Work required
Nothing but an exact repetition of the entries should appear in the answer.

'''

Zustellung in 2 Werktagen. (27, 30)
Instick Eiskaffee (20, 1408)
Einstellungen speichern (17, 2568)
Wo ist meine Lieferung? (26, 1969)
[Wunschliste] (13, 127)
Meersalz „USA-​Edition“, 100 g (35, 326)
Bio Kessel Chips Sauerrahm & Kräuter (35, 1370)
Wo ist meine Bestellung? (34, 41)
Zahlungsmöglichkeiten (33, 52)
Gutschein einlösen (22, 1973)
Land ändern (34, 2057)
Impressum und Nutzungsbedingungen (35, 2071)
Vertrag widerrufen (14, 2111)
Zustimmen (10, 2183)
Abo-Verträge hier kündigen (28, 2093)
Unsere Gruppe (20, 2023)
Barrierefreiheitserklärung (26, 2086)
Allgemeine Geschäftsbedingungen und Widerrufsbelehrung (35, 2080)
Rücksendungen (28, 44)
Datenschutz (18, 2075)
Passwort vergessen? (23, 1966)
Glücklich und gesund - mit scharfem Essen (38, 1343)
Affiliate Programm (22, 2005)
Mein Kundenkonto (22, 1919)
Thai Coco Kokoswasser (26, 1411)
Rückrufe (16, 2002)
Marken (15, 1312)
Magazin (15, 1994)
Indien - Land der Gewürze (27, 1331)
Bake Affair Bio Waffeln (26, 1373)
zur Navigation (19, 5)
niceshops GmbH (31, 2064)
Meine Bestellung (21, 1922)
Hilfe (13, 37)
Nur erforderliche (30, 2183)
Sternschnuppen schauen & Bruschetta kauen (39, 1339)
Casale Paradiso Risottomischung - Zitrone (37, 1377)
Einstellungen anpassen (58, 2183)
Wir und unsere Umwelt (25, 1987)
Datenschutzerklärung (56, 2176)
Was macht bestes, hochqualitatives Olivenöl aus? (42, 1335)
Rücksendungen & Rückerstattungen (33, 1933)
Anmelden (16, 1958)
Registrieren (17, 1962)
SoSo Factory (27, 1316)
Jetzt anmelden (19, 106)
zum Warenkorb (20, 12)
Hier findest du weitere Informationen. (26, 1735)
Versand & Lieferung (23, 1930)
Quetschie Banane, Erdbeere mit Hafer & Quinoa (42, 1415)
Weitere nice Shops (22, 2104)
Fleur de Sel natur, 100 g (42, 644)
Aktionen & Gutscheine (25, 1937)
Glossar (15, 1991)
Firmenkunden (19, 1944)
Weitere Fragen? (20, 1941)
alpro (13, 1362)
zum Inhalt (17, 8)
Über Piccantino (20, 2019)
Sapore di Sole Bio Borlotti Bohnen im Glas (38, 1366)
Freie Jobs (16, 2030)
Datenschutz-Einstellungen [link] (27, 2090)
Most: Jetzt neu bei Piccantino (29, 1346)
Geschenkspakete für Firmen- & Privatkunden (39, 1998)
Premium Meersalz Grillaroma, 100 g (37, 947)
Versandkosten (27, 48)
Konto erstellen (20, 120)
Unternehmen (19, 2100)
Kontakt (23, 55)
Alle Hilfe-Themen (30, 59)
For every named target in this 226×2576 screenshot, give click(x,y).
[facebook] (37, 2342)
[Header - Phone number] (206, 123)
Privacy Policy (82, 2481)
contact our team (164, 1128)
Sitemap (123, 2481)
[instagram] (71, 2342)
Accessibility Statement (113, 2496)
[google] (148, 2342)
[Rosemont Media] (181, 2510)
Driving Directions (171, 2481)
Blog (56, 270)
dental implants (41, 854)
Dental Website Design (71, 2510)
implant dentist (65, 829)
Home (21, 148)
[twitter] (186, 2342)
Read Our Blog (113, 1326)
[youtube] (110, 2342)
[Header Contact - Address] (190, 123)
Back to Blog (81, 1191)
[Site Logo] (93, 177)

'''

Response below
Zustellung in 2 Werktagen. (27, 30)
Instick Eiskaffee (20, 1408)
Einstellungen speichern (17, 2568)
Wo ist meine Lieferung? (26, 1969)
[Wunschliste] (13, 127)
Meersalz „USA-​Edition“, 100 g (35, 326)
Bio Kessel Chips Sauerrahm & Kräuter (35, 1370)
Wo ist meine Bestellung? (34, 41)
Zahlungsmöglichkeiten (33, 52)
Gutschein einlösen (22, 1973)
Land ändern (34, 2057)
Impressum und Nutzungsbedingungen (35, 2071)
Vertrag widerrufen (14, 2111)
Zustimmen (10, 2183)
Abo-Verträge hier kündigen (28, 2093)
Unsere Gruppe (20, 2023)
Barrierefreiheitserklärung (26, 2086)
Allgemeine Geschäftsbedingungen und Widerrufsbelehrung (35, 2080)
Rücksendungen (28, 44)
Datenschutz (18, 2075)
Passwort vergessen? (23, 1966)
Glücklich und gesund - mit scharfem Essen (38, 1343)
Affiliate Programm (22, 2005)
Mein Kundenkonto (22, 1919)
Thai Coco Kokoswasser (26, 1411)
Rückrufe (16, 2002)
Marken (15, 1312)
Magazin (15, 1994)
Indien - Land der Gewürze (27, 1331)
Bake Affair Bio Waffeln (26, 1373)
zur Navigation (19, 5)
niceshops GmbH (31, 2064)
Meine Bestellung (21, 1922)
Hilfe (13, 37)
Nur erforderliche (30, 2183)
Sternschnuppen schauen & Bruschetta kauen (39, 1339)
Casale Paradiso Risottomischung - Zitrone (37, 1377)
Einstellungen anpassen (58, 2183)
Wir und unsere Umwelt (25, 1987)
Datenschutzerklärung (56, 2176)
Was macht bestes, hochqualitatives Olivenöl aus? (42, 1335)
Rücksendungen & Rückerstattungen (33, 1933)
Anmelden (16, 1958)
Registrieren (17, 1962)
SoSo Factory (27, 1316)
Jetzt anmelden (19, 106)
zum Warenkorb (20, 12)
Hier findest du weitere Informationen. (26, 1735)
Versand & Lieferung (23, 1930)
Quetschie Banane, Erdbeere mit Hafer & Quinoa (42, 1415)
Weitere nice Shops (22, 2104)
Fleur de Sel natur, 100 g (42, 644)
Aktionen & Gutscheine (25, 1937)
Glossar (15, 1991)
Firmenkunden (19, 1944)
Weitere Fragen? (20, 1941)
alpro (13, 1362)
zum Inhalt (17, 8)
Über Piccantino (20, 2019)
Sapore di Sole Bio Borlotti Bohnen im Glas (38, 1366)
Freie Jobs (16, 2030)
Datenschutz-Einstellungen [link] (27, 2090)
Most: Jetzt neu bei Piccantino (29, 1346)
Geschenkspakete für Firmen- & Privatkunden (39, 1998)
Premium Meersalz Grillaroma, 100 g (37, 947)
Versandkosten (27, 48)
Konto erstellen (20, 120)
Unternehmen (19, 2100)
Kontakt (23, 55)
Alle Hilfe-Themen (30, 59)
For every named target in this 226×2576 screenshot, give click(x,y).
[facebook] (37, 2342)
[Header - Phone number] (206, 123)
Privacy Policy (82, 2481)
contact our team (164, 1128)
Sitemap (123, 2481)
[instagram] (71, 2342)
Accessibility Statement (113, 2496)
[google] (148, 2342)
[Rosemont Media] (181, 2510)
Driving Directions (171, 2481)
Blog (56, 270)
dental implants (41, 854)
Dental Website Design (71, 2510)
implant dentist (65, 829)
Home (21, 148)
[twitter] (186, 2342)
Read Our Blog (113, 1326)
[youtube] (110, 2342)
[Header Contact - Address] (190, 123)
Back to Blog (81, 1191)
[Site Logo] (93, 177)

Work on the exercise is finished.